Confluence means that it does not matter for the result which of the applicable rules are applied in a computation. The result will always be the same. Even if the computation itself is nondeterministic, in confluent programs, the relation between initial and final state, between query and answer, is a function and thus deterministic. For terminating CHR programs, there is a decidable, sufficient, and necessary test for confluence. Confluence implies consistency of the logical reading of the program. It improves the soundness and completeness results between the operational and declarative semantics. We have already discussed that confluent programs enjoy declarative concurrency and logical parallelism. So confluent programs can be run in parallel without change (cf. Section 4.3).

There is also a decidable, sufficient, and necessary test for operational equivalence of CHR programs. We do not know of any other programming language in practical use that admits such a test.

Unless otherwise noted, we use the very abstract semantics in this chapter to avoid clutter and technicalities of the abstract semantics. Not all results carry over to the refined semantics.

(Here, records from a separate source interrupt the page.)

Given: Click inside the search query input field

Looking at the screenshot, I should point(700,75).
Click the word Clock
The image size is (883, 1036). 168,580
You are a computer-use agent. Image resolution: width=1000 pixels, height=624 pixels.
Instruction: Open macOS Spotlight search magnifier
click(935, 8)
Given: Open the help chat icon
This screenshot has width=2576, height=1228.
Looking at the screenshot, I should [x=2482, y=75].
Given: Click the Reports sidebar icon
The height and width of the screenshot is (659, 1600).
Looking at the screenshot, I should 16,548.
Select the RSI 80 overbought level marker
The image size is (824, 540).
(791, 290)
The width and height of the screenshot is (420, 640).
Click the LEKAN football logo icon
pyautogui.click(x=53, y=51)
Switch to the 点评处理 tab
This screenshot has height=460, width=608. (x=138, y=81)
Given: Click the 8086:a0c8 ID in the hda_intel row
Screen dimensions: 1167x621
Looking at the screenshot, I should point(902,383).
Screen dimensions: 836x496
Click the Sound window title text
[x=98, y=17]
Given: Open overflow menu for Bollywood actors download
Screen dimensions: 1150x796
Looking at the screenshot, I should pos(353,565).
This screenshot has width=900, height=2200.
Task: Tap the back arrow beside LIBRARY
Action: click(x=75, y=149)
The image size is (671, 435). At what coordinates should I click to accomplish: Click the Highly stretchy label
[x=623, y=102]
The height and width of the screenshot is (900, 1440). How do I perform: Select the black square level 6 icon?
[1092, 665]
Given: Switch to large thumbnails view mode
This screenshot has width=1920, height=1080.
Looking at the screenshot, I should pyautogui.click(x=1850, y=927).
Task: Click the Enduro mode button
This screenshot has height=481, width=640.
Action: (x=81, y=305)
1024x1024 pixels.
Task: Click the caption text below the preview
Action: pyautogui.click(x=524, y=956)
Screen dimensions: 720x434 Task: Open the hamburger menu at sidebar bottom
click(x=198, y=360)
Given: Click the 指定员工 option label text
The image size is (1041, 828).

Real-world applications have to interact with their environment and be sufficiently fast for real-time computation, and thus concurrent, anytime, online algorithms are an asset.

A CHR program will automatically implement algorithms with these desirable properties due to the properties of its operational semantics. The anytime (approximation) algorithm property means that we can interrupt the execution of a program at any time, observe an approximation to the result and restart from that intermediate result. The online (incremental) algorithm property means that we can add additional constraints while the program is running without the need to recompute from scratch. Concurrency means that rules can be applied in parallel to separate (even certain overlapping) parts of a goal.

Unless otherwise noted, we use the very abstract semantics in this chapter to avoid clutter and technicalities of the abstract semantics.

The results in this chapter carry over to the refined operational semantics with some limitations only. In particular, programs written with the refined semantics in mind may give wrong results when executed in parallel. However, if a program has the confluence property (cf. Section 5.2), programs executing under the refined semantics basically also have the three properties (anytime, online, concurrent) discussed in this chapter.

Anytime approximation algorithm property

In an anytime algorithm we can interrupt the execution of a program at any time, observe an approximation to the result and continue from that intermediate result without the need to recompute from scratch. The intermediate results from successive interrupts better and better approximate the final result.